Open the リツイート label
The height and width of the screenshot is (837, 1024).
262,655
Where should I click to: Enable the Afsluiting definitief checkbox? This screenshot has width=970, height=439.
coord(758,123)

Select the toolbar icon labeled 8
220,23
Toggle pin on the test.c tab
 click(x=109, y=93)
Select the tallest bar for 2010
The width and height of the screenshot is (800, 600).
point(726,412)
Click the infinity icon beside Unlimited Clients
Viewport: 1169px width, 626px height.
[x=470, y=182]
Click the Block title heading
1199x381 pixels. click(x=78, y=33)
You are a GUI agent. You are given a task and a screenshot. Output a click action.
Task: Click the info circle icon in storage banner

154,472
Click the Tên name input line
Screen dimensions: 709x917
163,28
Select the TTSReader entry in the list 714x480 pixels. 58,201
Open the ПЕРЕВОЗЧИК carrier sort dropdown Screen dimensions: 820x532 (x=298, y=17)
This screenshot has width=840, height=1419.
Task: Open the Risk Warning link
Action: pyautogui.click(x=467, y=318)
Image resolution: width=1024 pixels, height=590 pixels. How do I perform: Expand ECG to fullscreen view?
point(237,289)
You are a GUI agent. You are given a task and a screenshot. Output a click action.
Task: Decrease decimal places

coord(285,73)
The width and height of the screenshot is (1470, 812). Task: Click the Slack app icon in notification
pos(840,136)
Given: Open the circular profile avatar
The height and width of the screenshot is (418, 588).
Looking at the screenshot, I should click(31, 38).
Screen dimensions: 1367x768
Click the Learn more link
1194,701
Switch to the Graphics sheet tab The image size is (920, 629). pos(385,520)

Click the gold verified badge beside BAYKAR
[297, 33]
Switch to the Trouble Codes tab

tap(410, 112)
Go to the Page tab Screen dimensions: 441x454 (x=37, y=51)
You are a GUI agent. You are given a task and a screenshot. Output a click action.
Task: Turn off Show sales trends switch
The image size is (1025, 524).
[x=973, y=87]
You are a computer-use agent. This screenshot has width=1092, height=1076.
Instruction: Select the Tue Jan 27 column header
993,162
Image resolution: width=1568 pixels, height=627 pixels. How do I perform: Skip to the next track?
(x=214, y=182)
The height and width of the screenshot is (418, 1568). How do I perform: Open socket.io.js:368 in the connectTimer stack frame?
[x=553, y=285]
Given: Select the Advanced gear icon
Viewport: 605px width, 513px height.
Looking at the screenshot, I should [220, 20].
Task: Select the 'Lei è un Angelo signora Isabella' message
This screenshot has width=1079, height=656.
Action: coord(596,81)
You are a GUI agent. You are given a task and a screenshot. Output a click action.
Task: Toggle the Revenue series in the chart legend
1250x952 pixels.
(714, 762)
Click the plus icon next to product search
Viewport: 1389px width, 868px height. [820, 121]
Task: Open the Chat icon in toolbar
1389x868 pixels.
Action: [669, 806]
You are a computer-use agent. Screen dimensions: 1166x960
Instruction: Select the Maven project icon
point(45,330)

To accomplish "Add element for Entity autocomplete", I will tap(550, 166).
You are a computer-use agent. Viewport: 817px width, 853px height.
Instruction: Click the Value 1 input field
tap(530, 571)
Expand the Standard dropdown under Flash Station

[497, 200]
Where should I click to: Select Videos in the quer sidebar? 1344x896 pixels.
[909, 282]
****************
## DIRECTIONS
Set down, exactly as they stand above, the lines starting with the line with "Screen dimensions: 1367x768" and going on through the line with "You are a computer-use agent. This", and no others.

## TASK OUTPUT
Screen dimensions: 1367x768
Click the Learn more link
1194,701
Switch to the Graphics sheet tab The image size is (920, 629). pos(385,520)

Click the gold verified badge beside BAYKAR
[297, 33]
Switch to the Trouble Codes tab

tap(410, 112)
Go to the Page tab Screen dimensions: 441x454 (x=37, y=51)
You are a GUI agent. You are given a task and a screenshot. Output a click action.
Task: Turn off Show sales trends switch
The image size is (1025, 524).
[x=973, y=87]
You are a computer-use agent. This screenshot has width=1092, height=1076.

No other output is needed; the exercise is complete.